**Extracted data**:
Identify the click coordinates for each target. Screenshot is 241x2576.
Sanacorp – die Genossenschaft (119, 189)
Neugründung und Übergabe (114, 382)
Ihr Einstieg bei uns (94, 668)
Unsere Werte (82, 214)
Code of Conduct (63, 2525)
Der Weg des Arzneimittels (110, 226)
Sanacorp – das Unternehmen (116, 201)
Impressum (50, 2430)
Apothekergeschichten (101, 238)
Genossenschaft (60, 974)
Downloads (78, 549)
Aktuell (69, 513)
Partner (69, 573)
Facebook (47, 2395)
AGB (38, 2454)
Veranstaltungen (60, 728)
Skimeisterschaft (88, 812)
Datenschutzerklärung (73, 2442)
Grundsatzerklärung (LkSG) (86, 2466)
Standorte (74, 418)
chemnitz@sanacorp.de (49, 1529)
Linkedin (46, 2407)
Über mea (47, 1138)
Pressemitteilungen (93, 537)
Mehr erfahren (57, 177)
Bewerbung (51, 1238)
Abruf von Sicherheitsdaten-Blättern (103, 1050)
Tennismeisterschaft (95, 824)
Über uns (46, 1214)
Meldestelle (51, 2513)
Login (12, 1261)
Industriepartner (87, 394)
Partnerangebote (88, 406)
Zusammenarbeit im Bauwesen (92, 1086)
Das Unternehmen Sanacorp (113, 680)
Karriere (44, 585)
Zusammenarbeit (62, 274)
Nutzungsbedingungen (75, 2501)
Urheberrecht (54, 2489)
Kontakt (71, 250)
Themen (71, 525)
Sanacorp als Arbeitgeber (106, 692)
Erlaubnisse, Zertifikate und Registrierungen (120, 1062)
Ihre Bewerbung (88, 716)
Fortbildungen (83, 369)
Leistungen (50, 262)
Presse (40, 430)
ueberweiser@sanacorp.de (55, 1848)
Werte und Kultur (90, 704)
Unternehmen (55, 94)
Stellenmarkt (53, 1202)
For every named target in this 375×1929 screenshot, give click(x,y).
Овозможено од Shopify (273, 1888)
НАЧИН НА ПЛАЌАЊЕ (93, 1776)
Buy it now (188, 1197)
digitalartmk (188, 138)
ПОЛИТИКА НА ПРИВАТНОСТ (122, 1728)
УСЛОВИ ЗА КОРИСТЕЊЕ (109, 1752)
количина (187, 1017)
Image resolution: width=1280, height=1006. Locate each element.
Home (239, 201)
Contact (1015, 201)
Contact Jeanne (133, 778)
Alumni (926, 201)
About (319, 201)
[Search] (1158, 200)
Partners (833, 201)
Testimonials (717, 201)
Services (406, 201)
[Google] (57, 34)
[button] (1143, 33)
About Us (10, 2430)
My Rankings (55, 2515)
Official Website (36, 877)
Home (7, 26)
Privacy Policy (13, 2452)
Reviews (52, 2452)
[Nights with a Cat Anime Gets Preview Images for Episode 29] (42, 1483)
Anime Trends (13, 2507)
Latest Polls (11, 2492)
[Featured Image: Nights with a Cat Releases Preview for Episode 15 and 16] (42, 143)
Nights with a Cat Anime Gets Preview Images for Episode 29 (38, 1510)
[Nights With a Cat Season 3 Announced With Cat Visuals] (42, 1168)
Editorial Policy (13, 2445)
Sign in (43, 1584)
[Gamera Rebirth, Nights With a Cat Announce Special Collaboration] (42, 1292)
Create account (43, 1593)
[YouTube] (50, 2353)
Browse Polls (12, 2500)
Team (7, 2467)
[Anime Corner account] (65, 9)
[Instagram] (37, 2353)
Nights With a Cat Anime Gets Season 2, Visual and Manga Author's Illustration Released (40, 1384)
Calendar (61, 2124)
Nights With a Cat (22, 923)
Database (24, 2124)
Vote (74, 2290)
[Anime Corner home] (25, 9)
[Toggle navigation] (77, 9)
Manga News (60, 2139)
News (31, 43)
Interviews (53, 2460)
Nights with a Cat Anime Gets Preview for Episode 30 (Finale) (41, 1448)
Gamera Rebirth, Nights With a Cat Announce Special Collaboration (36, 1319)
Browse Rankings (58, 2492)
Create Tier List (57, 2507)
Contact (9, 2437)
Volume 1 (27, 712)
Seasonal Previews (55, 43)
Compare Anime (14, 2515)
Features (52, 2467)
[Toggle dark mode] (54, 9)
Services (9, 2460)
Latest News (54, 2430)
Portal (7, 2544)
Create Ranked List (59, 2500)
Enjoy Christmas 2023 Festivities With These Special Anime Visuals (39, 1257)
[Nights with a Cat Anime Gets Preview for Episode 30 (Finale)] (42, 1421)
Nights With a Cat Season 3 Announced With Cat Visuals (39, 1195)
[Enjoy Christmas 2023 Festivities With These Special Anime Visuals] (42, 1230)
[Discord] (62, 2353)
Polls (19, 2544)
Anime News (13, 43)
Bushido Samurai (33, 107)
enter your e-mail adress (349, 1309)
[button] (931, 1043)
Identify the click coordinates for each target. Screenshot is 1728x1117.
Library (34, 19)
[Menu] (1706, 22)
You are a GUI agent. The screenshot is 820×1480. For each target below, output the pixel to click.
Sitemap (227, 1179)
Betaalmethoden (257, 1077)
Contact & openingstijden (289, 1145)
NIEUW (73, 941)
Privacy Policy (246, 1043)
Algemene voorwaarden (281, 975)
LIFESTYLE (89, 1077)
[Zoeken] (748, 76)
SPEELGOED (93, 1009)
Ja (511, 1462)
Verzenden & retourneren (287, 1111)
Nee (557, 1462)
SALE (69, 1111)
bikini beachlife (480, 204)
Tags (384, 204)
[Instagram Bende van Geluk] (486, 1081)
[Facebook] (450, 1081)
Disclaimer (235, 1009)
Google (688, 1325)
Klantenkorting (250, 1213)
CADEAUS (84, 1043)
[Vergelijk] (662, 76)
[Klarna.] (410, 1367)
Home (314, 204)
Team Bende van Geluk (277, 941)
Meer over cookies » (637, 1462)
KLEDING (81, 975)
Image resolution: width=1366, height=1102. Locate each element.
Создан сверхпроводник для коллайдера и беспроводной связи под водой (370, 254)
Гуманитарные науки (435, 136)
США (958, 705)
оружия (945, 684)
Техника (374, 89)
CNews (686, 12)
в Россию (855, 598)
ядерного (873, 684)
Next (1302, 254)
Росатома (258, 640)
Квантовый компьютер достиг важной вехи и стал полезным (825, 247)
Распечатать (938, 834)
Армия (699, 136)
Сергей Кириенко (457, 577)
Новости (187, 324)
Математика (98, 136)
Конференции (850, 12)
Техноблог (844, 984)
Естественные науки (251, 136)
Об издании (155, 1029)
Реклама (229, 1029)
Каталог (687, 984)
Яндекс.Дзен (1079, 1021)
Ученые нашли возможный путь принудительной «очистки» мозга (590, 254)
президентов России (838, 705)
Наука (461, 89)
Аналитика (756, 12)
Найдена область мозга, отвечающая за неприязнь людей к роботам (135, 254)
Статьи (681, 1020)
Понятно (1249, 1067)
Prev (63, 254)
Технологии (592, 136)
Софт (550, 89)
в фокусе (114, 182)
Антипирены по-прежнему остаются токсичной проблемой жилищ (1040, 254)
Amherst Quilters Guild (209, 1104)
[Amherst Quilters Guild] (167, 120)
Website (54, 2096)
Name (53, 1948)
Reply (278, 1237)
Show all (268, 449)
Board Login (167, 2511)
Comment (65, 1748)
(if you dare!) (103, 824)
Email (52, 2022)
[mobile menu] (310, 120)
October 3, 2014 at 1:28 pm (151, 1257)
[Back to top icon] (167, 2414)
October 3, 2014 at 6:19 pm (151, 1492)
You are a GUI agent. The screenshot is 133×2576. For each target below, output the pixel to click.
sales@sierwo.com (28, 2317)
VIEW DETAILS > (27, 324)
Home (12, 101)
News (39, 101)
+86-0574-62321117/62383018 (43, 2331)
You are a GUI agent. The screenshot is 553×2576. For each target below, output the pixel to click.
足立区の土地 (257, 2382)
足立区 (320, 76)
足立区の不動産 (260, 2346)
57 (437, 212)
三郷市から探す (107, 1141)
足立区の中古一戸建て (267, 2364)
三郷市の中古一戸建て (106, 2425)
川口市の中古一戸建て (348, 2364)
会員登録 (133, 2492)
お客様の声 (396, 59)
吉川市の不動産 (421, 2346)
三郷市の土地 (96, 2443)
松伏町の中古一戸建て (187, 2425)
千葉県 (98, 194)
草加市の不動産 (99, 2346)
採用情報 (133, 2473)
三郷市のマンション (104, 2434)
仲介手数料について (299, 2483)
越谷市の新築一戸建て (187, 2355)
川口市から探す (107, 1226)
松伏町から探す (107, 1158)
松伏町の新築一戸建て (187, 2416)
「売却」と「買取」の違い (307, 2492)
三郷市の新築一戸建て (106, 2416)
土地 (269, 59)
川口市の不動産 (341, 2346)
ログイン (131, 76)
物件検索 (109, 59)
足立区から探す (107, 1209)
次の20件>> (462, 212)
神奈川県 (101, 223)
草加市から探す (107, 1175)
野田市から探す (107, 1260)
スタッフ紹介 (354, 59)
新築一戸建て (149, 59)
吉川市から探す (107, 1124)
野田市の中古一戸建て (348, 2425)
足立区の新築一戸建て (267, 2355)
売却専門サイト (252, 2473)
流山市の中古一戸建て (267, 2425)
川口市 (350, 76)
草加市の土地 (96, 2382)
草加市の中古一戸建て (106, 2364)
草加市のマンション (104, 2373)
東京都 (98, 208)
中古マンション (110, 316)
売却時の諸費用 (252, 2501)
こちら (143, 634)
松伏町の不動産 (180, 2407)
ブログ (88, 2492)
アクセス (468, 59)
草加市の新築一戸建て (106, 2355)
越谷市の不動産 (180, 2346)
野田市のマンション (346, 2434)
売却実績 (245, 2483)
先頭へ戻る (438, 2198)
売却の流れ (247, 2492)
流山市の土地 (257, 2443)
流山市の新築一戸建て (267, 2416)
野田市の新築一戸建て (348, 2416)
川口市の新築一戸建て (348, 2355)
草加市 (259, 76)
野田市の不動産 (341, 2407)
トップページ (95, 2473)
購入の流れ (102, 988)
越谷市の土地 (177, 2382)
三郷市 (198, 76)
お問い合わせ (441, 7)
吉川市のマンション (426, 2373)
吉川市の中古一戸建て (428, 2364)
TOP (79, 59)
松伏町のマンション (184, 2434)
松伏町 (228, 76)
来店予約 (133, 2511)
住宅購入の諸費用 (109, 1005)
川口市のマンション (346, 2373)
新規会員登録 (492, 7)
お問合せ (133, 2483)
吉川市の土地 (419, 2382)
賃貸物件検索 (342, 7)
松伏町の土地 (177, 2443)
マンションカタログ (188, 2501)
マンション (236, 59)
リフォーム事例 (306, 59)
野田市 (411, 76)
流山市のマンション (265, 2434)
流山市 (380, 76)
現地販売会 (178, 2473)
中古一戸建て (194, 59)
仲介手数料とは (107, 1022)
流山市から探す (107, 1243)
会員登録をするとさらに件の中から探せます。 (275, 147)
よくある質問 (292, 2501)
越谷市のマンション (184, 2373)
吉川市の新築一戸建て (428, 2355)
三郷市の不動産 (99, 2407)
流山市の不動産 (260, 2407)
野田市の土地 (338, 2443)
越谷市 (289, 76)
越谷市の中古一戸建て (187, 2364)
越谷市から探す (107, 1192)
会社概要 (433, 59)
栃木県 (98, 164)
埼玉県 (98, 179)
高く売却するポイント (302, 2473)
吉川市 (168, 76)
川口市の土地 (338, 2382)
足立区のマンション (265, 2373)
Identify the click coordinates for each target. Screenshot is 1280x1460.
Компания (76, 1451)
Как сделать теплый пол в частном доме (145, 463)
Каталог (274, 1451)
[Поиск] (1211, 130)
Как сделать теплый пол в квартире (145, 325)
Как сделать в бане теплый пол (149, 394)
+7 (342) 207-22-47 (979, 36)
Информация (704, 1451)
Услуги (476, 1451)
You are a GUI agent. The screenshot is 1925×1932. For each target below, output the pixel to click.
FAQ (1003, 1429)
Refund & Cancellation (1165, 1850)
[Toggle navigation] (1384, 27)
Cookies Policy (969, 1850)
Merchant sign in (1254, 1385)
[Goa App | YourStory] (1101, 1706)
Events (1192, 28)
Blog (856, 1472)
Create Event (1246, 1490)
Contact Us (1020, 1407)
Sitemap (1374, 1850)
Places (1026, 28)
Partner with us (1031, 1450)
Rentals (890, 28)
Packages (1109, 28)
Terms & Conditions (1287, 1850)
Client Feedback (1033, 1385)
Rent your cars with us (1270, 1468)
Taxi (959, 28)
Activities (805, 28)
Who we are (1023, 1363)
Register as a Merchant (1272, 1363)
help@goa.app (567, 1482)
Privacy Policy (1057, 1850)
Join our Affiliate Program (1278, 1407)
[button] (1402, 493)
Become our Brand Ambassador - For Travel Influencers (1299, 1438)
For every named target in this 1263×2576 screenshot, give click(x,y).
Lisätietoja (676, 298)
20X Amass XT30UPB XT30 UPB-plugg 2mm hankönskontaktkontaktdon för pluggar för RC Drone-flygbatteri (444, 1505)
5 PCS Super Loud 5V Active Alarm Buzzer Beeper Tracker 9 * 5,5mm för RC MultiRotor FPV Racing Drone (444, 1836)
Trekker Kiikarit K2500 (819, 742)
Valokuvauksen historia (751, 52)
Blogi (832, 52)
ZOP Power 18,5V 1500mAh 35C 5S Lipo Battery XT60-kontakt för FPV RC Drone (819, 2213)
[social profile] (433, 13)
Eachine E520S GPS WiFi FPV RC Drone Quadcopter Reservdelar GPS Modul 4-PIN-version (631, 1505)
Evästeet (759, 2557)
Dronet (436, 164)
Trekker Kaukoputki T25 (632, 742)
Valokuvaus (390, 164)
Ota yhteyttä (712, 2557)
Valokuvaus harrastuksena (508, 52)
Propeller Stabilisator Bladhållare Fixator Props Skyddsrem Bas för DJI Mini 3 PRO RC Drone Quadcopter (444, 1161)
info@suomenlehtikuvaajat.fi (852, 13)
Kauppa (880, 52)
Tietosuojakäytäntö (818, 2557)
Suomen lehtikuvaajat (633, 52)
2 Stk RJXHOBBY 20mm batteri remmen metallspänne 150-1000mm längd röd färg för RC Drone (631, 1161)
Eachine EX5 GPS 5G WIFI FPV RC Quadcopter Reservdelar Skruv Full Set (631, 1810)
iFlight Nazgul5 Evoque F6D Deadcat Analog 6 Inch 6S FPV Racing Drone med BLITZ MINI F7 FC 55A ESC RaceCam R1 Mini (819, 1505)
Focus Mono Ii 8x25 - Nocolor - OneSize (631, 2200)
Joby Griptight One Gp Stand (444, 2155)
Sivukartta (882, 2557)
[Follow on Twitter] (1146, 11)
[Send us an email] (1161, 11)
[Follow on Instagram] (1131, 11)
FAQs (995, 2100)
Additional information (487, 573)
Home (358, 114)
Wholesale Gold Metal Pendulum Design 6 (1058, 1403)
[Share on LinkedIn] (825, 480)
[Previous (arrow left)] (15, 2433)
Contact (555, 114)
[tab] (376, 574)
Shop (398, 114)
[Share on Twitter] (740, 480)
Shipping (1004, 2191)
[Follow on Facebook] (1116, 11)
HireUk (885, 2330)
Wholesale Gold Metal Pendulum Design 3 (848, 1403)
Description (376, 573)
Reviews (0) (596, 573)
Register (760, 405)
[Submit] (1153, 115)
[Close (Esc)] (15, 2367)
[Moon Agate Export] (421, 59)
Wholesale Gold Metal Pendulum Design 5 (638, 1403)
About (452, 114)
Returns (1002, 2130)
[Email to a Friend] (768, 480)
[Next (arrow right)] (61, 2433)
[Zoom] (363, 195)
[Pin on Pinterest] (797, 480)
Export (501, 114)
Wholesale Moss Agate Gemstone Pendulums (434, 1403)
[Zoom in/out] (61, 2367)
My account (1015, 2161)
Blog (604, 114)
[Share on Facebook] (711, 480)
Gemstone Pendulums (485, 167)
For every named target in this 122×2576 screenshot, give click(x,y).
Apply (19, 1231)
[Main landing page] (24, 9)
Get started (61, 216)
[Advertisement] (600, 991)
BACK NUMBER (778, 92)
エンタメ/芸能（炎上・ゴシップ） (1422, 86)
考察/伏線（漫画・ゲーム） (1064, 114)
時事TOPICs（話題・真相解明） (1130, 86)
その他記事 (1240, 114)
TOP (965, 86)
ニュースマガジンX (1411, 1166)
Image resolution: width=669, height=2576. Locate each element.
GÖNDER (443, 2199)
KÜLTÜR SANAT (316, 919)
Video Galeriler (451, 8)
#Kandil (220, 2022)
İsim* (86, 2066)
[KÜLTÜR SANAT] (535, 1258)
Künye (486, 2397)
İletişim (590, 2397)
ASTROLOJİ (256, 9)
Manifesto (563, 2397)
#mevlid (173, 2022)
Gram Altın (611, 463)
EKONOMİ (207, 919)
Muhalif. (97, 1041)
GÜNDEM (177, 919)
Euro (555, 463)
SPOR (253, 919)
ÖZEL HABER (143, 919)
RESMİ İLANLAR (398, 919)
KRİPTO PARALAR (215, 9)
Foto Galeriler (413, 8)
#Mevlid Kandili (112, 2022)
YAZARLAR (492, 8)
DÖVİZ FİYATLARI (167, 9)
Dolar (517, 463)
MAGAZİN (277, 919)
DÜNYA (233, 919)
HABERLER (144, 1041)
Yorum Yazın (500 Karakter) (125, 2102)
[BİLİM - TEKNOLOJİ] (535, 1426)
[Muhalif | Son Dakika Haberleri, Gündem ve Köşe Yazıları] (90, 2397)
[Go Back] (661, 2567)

**Task prompt**:
Find every line in the records above that contains the word "October", and copy each one.

**Solution to this task**:
October 3, 2014 at 1:28 pm (151, 1257)
October 3, 2014 at 6:19 pm (151, 1492)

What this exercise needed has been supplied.